Sleep is important for mind and body, but that doesn’t mean that everyone is getting as much shut-eye as they should. With work, family or even late night TV, sleep may not always come easily.
Benefits of sleep
Sleep deficiency can impact how well you think, react, work, learn and get along with others, the National Heart, Lung, and Blood Institute notes. We all know the feeling of being sleep deprived and how it may seem like your brain isn’t working properly.
In addition to assisting your brain, getting a good night’s rest is also important to the health of the immune system.
The American Psychological Association says that for years, psychologists and psychiatrists have argued that chronic sleep deprivation is one of the most overlooked sleep problems in the U.S. Research has shown that getting too little sleep impairs memory and concentration and disrupts the body’s metabolism, the association notes.
Recommended amount of sleep
So how much sleep is really needed every night?
The National Sleep Foundation recently updated its guidelines on how much sleep is really needed at each age. Their guidelines includes minimum and maximum ranges for health and a recommended amount of sleep.
The recommendation for adults aged 26-64 is seven to nine hours of sleep a night. But as little as six hours a night or as much as 10 hours may be appropriate.
In these guidelines, the foundation added a new category for older adults, those 65 or older, and found that the recommended sleep range is seven to eight hours.
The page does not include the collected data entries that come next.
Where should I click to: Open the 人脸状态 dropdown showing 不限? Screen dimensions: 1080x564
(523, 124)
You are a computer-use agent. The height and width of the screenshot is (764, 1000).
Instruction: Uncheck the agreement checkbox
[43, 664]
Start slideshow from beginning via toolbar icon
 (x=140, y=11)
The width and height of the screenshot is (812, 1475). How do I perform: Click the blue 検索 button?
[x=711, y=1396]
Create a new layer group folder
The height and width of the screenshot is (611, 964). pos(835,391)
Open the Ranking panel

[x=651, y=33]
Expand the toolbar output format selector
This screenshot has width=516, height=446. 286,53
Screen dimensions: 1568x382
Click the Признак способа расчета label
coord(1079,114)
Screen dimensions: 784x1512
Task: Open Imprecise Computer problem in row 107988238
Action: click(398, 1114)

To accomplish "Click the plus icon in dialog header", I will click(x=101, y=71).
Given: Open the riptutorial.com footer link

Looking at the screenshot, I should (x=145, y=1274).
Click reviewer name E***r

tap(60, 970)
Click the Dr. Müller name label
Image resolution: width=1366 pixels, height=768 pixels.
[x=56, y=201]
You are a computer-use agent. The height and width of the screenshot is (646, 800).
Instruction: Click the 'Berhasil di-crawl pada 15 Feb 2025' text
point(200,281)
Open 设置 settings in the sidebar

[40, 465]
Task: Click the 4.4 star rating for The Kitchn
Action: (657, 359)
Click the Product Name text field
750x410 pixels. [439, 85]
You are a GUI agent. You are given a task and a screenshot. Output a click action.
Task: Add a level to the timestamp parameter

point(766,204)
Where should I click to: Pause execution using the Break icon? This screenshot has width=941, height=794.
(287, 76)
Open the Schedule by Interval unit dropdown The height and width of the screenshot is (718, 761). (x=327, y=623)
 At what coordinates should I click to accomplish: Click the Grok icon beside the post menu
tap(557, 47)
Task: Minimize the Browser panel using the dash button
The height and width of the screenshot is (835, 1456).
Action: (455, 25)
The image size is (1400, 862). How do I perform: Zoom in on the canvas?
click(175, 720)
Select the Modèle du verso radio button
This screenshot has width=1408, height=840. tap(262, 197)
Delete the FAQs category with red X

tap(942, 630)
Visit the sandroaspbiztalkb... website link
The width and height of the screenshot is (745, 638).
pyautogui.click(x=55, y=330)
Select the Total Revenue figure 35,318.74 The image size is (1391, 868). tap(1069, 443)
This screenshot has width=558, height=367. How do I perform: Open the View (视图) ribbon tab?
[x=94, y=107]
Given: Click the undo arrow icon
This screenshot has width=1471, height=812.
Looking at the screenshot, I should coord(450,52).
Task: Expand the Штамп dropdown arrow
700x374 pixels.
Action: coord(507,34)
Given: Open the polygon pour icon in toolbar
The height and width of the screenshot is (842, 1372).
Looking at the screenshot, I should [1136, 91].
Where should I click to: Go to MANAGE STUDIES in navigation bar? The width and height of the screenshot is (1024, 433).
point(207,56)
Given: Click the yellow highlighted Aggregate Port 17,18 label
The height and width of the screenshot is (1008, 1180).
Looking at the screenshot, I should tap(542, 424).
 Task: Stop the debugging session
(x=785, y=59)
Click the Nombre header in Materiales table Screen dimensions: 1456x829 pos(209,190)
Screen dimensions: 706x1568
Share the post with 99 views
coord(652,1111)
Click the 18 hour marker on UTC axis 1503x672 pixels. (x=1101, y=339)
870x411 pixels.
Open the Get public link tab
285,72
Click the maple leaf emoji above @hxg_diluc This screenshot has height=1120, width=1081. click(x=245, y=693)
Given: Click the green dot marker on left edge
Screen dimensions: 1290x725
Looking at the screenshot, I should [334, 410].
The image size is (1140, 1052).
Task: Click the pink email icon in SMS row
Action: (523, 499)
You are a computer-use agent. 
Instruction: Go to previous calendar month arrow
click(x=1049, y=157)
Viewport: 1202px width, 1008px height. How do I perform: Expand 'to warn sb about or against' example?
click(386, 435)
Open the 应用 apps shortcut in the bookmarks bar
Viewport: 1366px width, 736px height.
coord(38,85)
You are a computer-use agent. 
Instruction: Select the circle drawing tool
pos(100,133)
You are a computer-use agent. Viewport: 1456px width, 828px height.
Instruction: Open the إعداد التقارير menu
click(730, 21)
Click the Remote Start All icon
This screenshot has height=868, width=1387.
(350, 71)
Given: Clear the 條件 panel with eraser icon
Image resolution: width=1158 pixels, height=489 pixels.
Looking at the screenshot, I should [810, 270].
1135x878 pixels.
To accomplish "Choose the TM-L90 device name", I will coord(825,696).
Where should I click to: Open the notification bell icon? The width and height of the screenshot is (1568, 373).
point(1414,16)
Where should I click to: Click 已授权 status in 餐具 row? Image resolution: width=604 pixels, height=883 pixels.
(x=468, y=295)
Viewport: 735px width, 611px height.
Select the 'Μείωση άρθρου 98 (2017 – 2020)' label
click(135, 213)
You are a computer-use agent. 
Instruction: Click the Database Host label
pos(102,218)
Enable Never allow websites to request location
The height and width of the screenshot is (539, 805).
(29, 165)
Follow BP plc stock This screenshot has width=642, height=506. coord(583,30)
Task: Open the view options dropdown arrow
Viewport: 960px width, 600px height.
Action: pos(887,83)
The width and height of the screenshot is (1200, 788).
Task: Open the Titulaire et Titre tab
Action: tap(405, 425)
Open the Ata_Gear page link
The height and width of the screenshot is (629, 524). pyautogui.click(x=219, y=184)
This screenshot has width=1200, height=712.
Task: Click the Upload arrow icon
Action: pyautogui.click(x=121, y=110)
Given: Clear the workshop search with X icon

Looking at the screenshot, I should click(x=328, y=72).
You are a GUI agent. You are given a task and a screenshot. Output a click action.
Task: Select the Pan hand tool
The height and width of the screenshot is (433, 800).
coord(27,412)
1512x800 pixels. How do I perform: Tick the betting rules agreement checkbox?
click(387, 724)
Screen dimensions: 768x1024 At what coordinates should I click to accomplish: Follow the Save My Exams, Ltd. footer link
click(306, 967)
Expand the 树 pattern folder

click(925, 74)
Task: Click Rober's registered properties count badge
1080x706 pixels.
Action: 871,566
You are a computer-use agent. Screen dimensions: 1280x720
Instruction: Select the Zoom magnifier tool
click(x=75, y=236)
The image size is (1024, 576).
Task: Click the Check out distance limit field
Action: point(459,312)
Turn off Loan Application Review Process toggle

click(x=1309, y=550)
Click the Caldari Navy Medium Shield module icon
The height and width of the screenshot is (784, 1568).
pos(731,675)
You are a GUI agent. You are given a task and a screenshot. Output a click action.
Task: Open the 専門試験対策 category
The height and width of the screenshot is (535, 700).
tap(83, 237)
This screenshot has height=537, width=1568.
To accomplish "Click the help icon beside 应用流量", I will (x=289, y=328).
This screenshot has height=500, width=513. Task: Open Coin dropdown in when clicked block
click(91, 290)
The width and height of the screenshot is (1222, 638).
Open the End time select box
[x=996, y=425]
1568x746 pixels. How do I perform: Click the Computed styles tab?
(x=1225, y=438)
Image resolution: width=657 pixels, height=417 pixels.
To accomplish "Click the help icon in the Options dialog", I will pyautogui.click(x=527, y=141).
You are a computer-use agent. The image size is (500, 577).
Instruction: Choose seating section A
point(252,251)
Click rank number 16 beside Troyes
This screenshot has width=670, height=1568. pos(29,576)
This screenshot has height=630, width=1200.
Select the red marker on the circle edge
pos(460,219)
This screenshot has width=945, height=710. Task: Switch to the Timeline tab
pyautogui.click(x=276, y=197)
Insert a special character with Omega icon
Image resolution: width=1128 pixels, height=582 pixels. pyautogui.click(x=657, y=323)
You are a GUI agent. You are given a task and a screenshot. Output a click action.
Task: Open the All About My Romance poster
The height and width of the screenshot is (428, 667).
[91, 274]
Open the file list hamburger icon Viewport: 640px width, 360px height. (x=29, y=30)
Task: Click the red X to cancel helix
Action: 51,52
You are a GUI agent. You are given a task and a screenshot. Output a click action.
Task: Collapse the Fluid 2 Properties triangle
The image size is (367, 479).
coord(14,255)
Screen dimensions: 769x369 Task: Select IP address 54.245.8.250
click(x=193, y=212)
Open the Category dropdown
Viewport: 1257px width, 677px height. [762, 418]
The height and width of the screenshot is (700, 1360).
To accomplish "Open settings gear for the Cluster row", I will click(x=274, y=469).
The foundation recommends people pay attention to their own individual needs to see how productive they feel on different amounts of sleep. Ask yourself if you depend on caffeine to get through the day and if you can be productive, healthy and happy on seven hours of sleep!
A 2013 poll found that more than half of Americans said they sleep less than seven hours on work nights. About 20 percent say they get less than six hours a night during the work week.
Tips for better sleep
There are several things you can do when you want better sleep. In order to maintain good sleep hygiene – or healthy sleeping habits – the National Sleep Foundation has several tips:
- Make sleep a pattern: Go to bed and wake up at the same time every day of the week. Avoiding naps in the afternoon can also help you fall asleep at bedtime.
- Practice a relaxing bedtime ritual: Spend an hour before doing a bed doing a calming activity such as reading. Avoid electronics before bed if you find they make it hard to sleep.
- Exercise daily: Light exercise is better than no exercise, but vigorous exercise is best.
- Avoid heavy meals in the evening: Try to finish eating two or three hours before bedtime. Alcohol, cigarettes and caffeine can also negatively impact sleep.
- Pay attention to your environment: The foundation says your room should be between 60 and 67 degrees, and free from any noises or light. Comfortable mattress and pillows are also important. A mattress’ life expectancy is about a decade.
Challenges to good sleep
Trouble sleeping could be more than the busyness of life getting in the way.
The foundation recommends that if you or a loved one is experiencing daytime sleepiness, prolong insomnia or another symptom preventing you from sleeping well, consult your primary care doctor or a sleep professional.